Gareth Lyon, Head of Policy and Communications, at garethlyon@arcouk.org or on 075350 88498


Notes to editors


  1. About ARCO: ARCO (the Associated Retirement Community Operators) is the trade association for operators of housing-with-care developments for older people. ARCO was founded in 2012, and is now comprised of 27 private and not-for-profit operators of Retirement Communities. ARCO represents approximately 50% of the Retirement Community sector. ARCO sets high standards, and all ARCO members must adhere to the externally assessed ARCO Consumer Code. ARCO does not represent the traditional retirement housing model where there are limited services and no care is available or care homes.
  2. About Retirement Communities: Retirement Communities typically consist of individual one or two bedroom flats or houses, located in a development with similar properties. Residents have access to a range of services and facilities, which will include optional on-site care, 24-hour staffing, and dining and leisure facilities, and may also include bars, gyms and craft rooms. Retirement Communities are also sometimes referred to as housing-with-care schemes, retirement villages, extra care housing, assisted living, or close care apartments. They sit in between traditional retirement houses (which have less extensive staffing and leisure facilities), and care homes, and can be in urban or suburban locations.


  1. About Vision 2030: Vision 2030 is ARCO’s vision for 250,000 people to be living in retirement communities by 2030. The vision sets out ten areas of work for the sector in order to achieve this. These are:
  • Development of a clear customer proposition
  • Effective self-regulation
  • Enhanced health and wellbeing
  • Intelligent use of technology
  • Flexible models of tenure
  • Sustainable funding streams
  • Sector-specific legislation
  • Comprehensive and robust data
  • Clarity in the planning system
  • A highly trained workforce


For more information on Vision 2030, please contact Gareth Lyon, Head of Policy and Communications, at garethlyon@arcouk.org.

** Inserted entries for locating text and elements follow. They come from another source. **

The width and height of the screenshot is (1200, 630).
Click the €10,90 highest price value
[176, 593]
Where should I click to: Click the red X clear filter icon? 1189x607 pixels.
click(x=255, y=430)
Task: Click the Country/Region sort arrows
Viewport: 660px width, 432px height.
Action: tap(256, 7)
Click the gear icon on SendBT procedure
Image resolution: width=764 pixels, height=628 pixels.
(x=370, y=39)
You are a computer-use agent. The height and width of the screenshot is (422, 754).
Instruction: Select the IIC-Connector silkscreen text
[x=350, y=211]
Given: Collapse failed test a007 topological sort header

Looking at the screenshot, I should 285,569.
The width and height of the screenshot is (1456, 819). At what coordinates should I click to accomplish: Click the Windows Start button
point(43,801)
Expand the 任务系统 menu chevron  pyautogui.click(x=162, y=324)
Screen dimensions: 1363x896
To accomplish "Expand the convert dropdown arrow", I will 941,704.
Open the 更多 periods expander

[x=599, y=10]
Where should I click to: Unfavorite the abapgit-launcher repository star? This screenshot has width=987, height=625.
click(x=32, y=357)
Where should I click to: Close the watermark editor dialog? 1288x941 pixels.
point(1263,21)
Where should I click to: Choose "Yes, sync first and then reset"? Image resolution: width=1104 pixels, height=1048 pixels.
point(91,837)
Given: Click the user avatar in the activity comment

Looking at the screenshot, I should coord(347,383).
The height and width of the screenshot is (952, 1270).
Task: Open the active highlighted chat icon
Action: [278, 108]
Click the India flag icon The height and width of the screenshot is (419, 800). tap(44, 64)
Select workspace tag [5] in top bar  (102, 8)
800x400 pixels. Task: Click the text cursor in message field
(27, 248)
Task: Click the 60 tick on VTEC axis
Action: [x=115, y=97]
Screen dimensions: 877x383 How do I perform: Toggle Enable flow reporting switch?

  1. Benefits of Retirement Communities:
  • Meeting the needs of an ageing population: Older people need and want choice in their housing for later life. However, at present housing options for older people are limited. Retirement Communities are an important element of housing choice for older people. Developing the capacity of the Retirement Community sector is vital to ensuring that the UK’s housing market is fit to meet the needs of an ageing population.
  • Promoting independence, security and wellbeing: Older people living in Retirement Communities are likely to experience lower levels of loneliness and social isolation. A 2014 study by the International Longevity Centre found that 82% of respondents in Retirement Communities said they hardly or never felt isolated, and only 1% often felt isolated.
  • Reducing costs and encouraging more efficient use of resources: Residents in Retirement Communities are able to receive specialist care in their homes if needed, enabling them to return home from hospital earlier. They are also less likely to enter hospital. For example, one way in which Retirement Communities improve health is by preventing falls. Retirement Community properties are designed and built with adaptations to support independence and research shows that those living in these specialist homes are between 1.5 and 2.8 times less likely to have a fall than those living in homes without adaptations. This helps to reduce pressure on NHS services.
  • A recent study found that NHS costs were reduced by 38% for those moving into Retirement Community housing and NHS costs for ‘frail’ residents had reduced by 51.5% after 12 months.
  • Responding to the housing shortage: Older people moving to a Retirement Community will typically ‘downsize’, freeing up much needed and under-occupied family sized homes. If all those interested in moving into a retirement property were able to do so, research suggests that approximately 3.29 million properties would be released, including nearly 2 million three-bedroom homes.